I have changed most of the interfaces to pass
threads around instead of procs and have  the compile 
going almost all teh way through everything upto teh end of 'kern'
working with anly a few minor errors.

however there sre some things that need to be discussed...
these include:

behaviour of a multithreaded program when stopped by the debugger,
and what happens when the user type ^Z on a multithreaded program.

What iti comes down to is if a particular process is running on several 
processors, and the user hits ^Z, how do I stop the threads that
are running on the other
processors?

My guess is that I send some sort of Inter-processor Interrupt, after
having marked the process as stopped, and that on teh return
from the interrupt, the kernel on teh other processor should
notice this fact and deschedule its thread and run something else.

I have also some really difficult times in trying to work out how to 
tranlate such things as teh calls to put a process on teh run queue..



here's what I have at the moment for a first cut:
(For this example assume a 2 processor system)

initial state:  nothing on run queues, several threads on sleep queues.
Two KSEs have been created in one KSE group.

Thread 1 becomes runnable.. we find the last KSE it ran on,
and as it is not runnable, we make THAT runnable, and put it on the run
queue.
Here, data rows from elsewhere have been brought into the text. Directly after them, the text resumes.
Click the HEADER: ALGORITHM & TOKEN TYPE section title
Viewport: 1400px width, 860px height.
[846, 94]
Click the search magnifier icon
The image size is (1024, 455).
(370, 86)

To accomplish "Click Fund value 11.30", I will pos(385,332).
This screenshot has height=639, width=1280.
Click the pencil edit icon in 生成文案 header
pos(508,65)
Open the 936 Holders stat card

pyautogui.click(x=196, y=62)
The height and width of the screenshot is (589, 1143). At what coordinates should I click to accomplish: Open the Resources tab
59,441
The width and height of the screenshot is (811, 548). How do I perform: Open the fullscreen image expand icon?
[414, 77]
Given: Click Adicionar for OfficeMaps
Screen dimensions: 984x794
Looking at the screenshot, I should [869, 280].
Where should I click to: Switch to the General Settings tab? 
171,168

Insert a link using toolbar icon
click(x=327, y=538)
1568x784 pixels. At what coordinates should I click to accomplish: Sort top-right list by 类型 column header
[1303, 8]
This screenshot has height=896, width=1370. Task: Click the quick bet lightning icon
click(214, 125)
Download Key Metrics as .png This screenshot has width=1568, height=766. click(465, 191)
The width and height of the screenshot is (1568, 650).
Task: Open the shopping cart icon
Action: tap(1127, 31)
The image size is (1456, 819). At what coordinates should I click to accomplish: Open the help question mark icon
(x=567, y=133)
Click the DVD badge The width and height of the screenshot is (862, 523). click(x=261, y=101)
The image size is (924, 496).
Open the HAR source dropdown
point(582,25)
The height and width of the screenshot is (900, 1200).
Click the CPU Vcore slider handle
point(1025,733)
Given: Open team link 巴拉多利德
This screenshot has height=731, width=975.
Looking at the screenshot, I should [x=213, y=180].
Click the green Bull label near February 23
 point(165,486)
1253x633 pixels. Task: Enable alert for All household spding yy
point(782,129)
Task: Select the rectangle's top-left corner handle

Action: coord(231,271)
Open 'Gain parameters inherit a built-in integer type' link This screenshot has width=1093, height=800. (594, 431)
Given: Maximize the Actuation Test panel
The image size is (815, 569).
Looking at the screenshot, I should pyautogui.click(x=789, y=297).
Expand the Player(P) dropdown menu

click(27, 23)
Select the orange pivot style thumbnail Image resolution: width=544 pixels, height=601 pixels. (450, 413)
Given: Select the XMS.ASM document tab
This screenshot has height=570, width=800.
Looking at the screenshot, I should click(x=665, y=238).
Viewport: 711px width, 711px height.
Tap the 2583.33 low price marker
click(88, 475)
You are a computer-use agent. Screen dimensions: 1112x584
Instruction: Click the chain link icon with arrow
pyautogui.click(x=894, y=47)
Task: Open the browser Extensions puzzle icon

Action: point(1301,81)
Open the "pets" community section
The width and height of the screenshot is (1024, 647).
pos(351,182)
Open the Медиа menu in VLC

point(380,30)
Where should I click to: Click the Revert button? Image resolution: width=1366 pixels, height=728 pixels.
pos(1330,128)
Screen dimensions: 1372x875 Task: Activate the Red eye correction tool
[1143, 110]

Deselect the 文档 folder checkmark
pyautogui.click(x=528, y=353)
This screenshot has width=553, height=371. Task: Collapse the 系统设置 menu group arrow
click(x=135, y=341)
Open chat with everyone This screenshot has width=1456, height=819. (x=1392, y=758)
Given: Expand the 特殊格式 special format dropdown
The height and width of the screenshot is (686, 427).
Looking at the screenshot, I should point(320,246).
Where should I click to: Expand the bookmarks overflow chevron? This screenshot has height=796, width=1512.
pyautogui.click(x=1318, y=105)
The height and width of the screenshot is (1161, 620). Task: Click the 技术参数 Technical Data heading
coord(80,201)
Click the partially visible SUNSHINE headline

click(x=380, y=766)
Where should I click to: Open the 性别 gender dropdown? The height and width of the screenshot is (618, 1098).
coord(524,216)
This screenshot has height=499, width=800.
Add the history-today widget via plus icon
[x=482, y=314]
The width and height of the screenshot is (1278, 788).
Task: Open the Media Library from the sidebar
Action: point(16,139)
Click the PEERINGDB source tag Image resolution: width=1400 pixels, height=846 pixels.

We hang the runnable thread off the KSE. (note at this stage there
is only one run queue).

A processor picks the highest priority KSE and takes it off the run queue
and starts processing the first thread hung off it.

Thread 2 comes ready. It also was last run on KSE-1 so it is hung off
the already running KSE-1. However since the number of runnable threads
is greater than the number of runnable KSEs, but less than the
number of KSEs created (2) we get another KSE at random (KSE-2)
and place it on the run queue.

KSE-2 starts and finding no work, steals a thread from KSE-1.

[note: is it better to preserve the processor affinity or to run earlier?]

Thread 1 blocks, and is saved back in the sleep queue..
A new thread is created and returns to the UTS. (thread3)

Threads 4, 5 & 6 become runnable. They are placed on the queue for KSE-1
as that is where they last ran.

Thread 2 blocks. KSE-2 has no more work, but, as it still has
quanta, it steals thread 4 from KSE-1's 
queue.

Thread 3 blocks. As there are runnable threads, no new thread is 
created (yet), but thread 5 is run instead up to the user boundary.
It doesn't return top user space, but it's return state is passed to teh
USer-space structure reserved for it, and it is freed, and thread 6 is 
loaded onto the KSE. It also runs to the userland boundary,
and saved to userspace. SInce there are no further runnable threads in the
kernel, control is passed up to the UTS.

Quantum becomes exhauseted..

KSE-1 and KSE-2 place the presently running threads back on their queues
(possibly at the tail if not in a critical section) and then
are themselves placed back on the run queue. (at the tail)

I have not coded the userland boundary crossing stuff yet,
so at this stage there can only be as many threads as there are KSEs
and the mapping is permanent. syscalls return directly instead
of producing an upcall to the UTS.

Basically the mechanism should be the same but it will never
have the oportunity to do some of the cases.